Uma chamada de atenção também para a anunciada renovação da imagem do serviço MB. Dir-me-ão que não tem nada a ver com o tema deste blogue (ou deste post), e de facto não tem. Mas é - como seria de esperar - mais um passo na crescente infantilização da nossa sociedade. Um visual leve, com cartõezinhos animados que piscam os olhos e acenam os bracinhos... Será curioso verificar se os actos de violência contra as caixas ATM não aumentarão depois desta renovação. Eu próprio mal resisto aos meus instintos mais violentos.

A ciência e a tecnologia (com especial destaque para a Medicina) têm-nos proporcionado uma longevidade cada vez maior, dando-nos oportunidade de perpetuar a nossa memória através de obras e legados. Infelizmente, a tendência tem sido para perpetuar apenas a infância. Sinais dos tempos.

São, no entanto, sinais preocupantes. E, se têm acompanhado também as sucessivas actualizações ao programa do Fórum Fantástico, e as várias declarações públicas dos organizadores (com especial destaque para os incansáveis Rogério Ribeiro e Safaa Dib, que por isso merecem o agradecimento e aplauso de todos os fãs da fantasia, do horror e da ficção científica) saberão que uma marcada diminuição de apoios condicionou de certa forma o cartaz deste ano.

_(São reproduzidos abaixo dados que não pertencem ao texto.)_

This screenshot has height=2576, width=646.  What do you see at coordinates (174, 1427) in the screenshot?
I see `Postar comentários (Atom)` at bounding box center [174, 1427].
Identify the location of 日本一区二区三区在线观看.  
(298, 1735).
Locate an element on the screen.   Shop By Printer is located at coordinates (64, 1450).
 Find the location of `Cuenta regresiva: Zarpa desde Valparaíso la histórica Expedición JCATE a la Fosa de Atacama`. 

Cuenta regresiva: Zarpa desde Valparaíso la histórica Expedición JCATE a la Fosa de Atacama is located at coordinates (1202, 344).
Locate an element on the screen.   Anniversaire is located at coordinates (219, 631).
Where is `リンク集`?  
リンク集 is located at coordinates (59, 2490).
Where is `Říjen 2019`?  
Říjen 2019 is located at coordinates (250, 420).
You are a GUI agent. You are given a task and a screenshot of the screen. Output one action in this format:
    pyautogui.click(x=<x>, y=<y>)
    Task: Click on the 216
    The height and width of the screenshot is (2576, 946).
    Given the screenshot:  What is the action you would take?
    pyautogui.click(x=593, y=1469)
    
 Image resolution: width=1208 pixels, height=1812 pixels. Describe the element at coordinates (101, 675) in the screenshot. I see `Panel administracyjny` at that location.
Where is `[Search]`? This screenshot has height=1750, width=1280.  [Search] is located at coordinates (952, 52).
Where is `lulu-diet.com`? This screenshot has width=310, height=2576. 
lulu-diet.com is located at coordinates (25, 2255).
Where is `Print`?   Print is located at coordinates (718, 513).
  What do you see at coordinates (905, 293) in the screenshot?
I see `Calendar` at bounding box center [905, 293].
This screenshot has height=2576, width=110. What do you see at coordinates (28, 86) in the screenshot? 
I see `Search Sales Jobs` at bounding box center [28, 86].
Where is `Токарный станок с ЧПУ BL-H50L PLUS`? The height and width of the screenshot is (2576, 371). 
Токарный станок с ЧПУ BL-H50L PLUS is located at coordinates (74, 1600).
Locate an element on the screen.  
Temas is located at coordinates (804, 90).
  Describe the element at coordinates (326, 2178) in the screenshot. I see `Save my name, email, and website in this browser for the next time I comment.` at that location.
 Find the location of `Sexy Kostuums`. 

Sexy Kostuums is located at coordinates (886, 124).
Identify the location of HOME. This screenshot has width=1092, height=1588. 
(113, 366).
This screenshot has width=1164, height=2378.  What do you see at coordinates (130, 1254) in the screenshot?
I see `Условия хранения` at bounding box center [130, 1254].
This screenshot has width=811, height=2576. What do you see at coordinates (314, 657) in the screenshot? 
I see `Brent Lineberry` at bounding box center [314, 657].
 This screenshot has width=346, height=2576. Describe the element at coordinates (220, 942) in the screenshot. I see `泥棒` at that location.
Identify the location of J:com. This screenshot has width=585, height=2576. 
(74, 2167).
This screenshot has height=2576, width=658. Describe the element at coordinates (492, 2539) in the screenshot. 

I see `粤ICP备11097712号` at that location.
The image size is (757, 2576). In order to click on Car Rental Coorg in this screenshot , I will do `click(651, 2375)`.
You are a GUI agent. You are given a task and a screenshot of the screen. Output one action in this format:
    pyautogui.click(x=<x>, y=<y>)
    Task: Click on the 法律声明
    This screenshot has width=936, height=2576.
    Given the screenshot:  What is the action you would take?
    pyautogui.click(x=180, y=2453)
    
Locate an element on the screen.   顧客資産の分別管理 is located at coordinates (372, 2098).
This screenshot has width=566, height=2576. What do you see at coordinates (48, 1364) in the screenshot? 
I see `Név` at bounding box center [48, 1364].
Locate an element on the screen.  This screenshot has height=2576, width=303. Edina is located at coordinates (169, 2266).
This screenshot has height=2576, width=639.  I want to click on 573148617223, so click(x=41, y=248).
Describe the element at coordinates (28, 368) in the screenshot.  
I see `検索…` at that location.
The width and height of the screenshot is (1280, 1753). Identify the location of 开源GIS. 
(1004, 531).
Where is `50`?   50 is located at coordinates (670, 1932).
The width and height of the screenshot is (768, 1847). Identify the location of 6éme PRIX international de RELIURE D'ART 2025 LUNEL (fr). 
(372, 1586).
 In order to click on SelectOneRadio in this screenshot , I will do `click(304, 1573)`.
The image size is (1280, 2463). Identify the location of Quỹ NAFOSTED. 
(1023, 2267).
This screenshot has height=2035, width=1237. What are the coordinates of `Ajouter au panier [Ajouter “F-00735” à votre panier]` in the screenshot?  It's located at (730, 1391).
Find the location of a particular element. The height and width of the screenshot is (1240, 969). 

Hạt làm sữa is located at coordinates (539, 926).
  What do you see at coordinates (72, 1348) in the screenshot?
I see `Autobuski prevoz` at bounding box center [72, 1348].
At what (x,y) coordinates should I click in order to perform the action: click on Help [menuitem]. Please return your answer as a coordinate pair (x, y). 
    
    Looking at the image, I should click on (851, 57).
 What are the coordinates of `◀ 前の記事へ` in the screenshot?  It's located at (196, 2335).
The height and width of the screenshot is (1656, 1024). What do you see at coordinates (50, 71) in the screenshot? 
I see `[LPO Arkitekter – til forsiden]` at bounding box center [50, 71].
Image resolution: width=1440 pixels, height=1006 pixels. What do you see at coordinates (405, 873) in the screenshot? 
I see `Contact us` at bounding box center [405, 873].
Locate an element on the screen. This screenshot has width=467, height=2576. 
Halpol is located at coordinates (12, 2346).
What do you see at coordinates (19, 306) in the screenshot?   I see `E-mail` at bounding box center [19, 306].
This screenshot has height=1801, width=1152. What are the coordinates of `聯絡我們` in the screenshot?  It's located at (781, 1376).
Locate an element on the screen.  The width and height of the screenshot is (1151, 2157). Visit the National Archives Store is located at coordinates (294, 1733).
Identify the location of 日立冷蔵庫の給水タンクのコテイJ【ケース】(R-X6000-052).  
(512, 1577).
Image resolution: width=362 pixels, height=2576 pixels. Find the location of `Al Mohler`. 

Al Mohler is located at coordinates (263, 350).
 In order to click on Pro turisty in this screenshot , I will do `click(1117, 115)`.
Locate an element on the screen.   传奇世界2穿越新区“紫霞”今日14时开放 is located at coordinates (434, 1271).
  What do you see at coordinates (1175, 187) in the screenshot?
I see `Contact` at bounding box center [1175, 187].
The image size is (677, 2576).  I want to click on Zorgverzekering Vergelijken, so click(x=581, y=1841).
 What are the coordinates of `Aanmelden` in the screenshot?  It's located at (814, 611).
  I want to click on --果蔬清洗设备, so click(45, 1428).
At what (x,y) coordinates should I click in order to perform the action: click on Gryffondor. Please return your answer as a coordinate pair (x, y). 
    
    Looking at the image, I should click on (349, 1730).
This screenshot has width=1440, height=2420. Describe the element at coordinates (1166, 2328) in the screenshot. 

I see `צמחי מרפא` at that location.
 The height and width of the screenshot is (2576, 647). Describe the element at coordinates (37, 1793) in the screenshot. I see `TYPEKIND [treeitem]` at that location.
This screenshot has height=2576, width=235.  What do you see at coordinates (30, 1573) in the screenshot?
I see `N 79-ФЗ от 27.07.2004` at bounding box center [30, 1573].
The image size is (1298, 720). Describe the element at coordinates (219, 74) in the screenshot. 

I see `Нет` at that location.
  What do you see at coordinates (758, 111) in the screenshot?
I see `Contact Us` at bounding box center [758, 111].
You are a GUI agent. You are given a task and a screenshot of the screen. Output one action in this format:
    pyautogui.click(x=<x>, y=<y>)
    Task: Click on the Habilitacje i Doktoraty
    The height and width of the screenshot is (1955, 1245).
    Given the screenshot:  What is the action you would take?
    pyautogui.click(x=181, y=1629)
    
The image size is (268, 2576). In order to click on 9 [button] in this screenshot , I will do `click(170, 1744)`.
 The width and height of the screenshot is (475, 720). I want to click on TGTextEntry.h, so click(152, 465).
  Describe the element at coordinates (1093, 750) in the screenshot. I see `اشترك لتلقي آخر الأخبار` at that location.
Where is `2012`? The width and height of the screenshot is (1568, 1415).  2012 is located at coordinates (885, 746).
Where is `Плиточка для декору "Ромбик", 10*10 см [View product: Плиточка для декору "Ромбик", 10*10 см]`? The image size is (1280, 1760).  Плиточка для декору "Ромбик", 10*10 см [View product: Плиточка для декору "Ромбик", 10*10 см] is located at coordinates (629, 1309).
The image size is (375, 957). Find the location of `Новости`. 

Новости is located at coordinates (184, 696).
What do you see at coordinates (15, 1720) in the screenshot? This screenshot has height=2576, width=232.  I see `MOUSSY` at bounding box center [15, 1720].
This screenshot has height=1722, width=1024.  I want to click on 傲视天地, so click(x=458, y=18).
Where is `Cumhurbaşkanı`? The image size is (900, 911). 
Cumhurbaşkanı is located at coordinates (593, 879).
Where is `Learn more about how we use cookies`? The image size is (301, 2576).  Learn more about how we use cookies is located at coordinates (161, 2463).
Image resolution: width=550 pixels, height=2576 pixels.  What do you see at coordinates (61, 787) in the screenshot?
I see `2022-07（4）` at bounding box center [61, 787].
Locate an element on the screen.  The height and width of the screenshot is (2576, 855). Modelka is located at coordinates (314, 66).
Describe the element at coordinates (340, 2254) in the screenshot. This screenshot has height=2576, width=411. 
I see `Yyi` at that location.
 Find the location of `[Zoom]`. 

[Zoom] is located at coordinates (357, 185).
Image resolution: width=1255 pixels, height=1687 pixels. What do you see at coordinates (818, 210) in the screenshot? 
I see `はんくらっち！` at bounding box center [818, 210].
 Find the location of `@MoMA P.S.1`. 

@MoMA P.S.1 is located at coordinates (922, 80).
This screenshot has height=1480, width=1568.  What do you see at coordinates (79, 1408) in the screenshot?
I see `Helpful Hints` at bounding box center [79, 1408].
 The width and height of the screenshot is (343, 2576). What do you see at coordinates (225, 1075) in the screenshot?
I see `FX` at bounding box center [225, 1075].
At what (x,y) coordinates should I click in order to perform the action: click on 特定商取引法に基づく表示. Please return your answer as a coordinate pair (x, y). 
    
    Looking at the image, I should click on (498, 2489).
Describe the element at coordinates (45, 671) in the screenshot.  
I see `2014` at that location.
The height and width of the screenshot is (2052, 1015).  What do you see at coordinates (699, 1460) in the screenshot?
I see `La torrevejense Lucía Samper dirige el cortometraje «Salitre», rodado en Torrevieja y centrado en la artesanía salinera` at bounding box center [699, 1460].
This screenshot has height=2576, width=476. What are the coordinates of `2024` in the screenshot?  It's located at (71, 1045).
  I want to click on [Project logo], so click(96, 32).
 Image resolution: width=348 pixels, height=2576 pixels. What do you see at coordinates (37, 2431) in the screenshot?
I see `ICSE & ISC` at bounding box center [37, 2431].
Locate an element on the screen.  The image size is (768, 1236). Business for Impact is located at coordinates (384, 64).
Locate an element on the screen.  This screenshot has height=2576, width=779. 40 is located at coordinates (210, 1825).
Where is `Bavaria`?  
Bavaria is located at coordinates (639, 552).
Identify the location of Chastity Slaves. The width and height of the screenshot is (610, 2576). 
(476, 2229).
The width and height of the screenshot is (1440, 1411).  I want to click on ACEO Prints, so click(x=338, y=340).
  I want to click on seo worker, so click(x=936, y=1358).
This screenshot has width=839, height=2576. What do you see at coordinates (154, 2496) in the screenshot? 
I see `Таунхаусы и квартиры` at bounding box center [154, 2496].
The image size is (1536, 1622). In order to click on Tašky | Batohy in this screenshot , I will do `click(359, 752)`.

Gostava de repetir aquilo que já disse acima, e recordar-vos de que o FÓRUM FANTÁSTICO é o ÚNICO evento anual nacional dedicado à arte e literatura fantásticas. É também a única oportunidade de o fandom se encontrar para pôr a conversa em dia, comentar os últimos livros e filmes, discutir ideias sobre o que estão a ler ou a a escrever, em suma, de conviver num ambiente inteiramente dedicado aos géneros de que tanto desfrutamos e a que dedicamos tanto do nosso tempo. Isso é duplamente importante para aqueles que, como eu, residem longe de Lisboa. Pela primeira vez desde os ENCONTROS LITERÁRIO de 2004, não estarei presente desde o primeiro dia, de mãos coladas ao teclado por prazos já longamente ultrapassados, o que me tem mergulhado em negras considerações.

Num país como este, onde o que de melhor se faz na área do Fantástico é constantemente espezinhado e desprezado, usufruindo de uma longevidade efémera, nunca é garantido que exista o Fórum do próximo ano, o encontro do próximo ano ou a Convenção do próximo ano. Os Encontros organizados pela Simetria em Cascais, não sobreviveram a mais do que quatro edições. Este é o 4º Fórum Fantástico. A organização de um evento desta natureza, sempre feita contra ventos, marés, velhos do Restelo e politiquices críticas e editoriais, apenas é possível de lograr com o esforço e a dedicação de uns poucos, que sacrificando a sua vida pessoal (e dinheiro do seu próprio bolso) nos proporcionam a todos estes quatro dias de imersão nos universos alternativos da cultura popular. E nada é mais frustrante do que o esforço que não é devidamente recompensado.

Por isso, a não ser que tenham algo REALMENTE muito importante que vos impeça de ir até Lisboa, ou se residem em Lisboa, de dar um salto à Faculdade de Belas-Artes, ao Chiado, não faltem a este evento, quanto mais não seja para demonstrarem aos organizadores a vossa gratidão e o vosso apoio ao esforço deles.

É que ninguém os pode obrigar a organizar o Fórum do próximo ano. E se eles resolverem desistir do evento, se resolverem que o esforço deles não é reconhecido e não é recompensado, quem perde são os fãs da Literatura Fantástica...

Quanto a mim, vê-mo-nos por lá Sábado e Domingo.

E desde já, parabéns Safaa e Rogério.